Подождав, пока хозяин коттеджа откроет калитку, Барнаби вышел из машины и направился к нему.

— Мистер Сент-Джон?

— Да. — С заинтересованной улыбкой мужчина переводил взгляд с одного незнакомца на другого. — Здравствуйте.

— Мы из полиции. — Барнаби протянул удостоверение. — Мы можем с вами поговорить, сэр?

— Боже милостивый! Да, проходите, проходите.

Пропустив их, Рекс повернулся закрыть калитку и только теперь заметил передвижной опорный пункт.

— Вы только посмотрите! — воскликнул он. — Гонория будет в ярости. Она ненавидит цыган. Я-то думаю, что каждый должен давать жить другим. Вы из-за этого пришли?

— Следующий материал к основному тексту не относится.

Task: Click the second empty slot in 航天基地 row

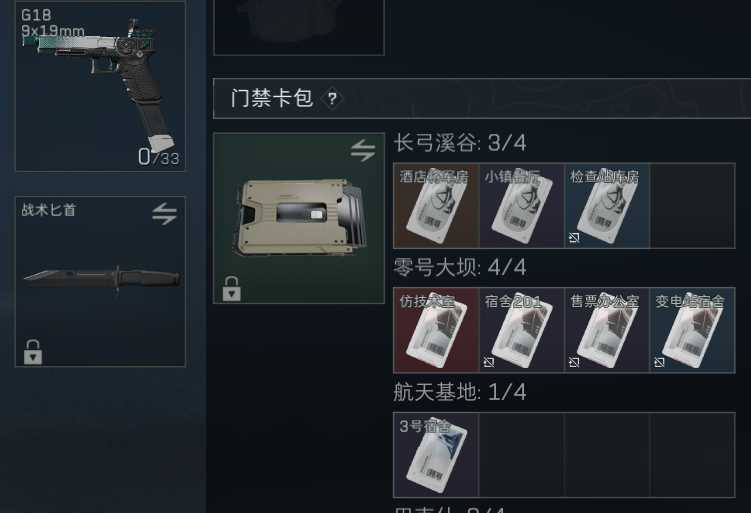Action: tap(522, 455)
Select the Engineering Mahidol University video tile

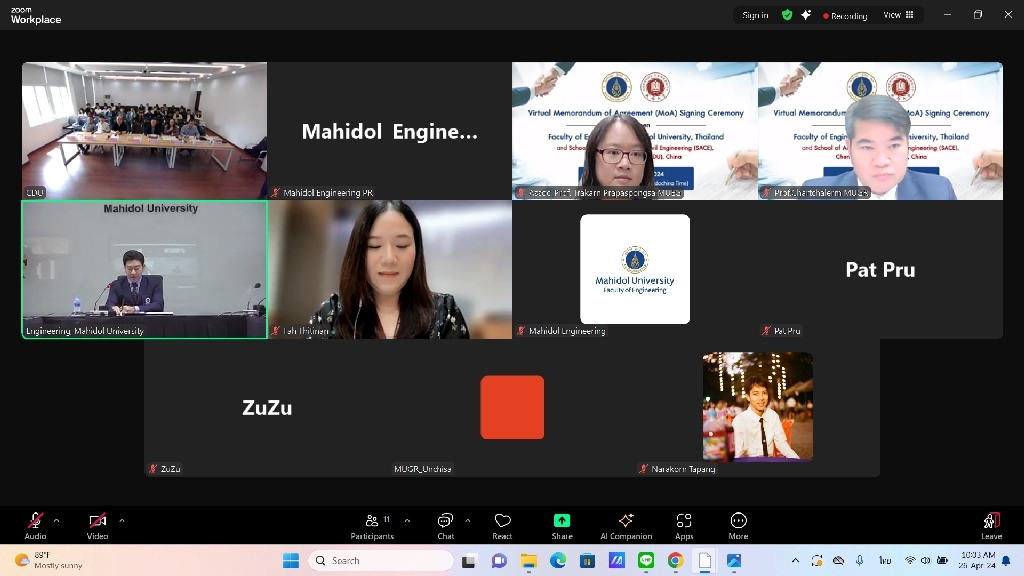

Барнаби ограничился коротким «нет». Он чувствовал, что следует подождать с плохими новостями. Хотя бы до того момента, когда они войдут в дом. Рекс достал из-под потертого коврика большой железный ключ и вставил его в такую же большую скважину. К двери была привинчена табличка с надписью: «Cave canem»[20]. Рекс открыл дверь и, прежде чем войти, бросил через плечо:

— Держитесь позади меня.

Войдя, они услышали густой, громоподобный лай, пол на втором этаже содрогнулся под тяжестью обрушившегося на него грузного тела. Затем послышался звучный топот, и огромный серый зверь скатился вниз по лестнице, бросился к Рексу и встал на задние лапы, чтобы его обнять.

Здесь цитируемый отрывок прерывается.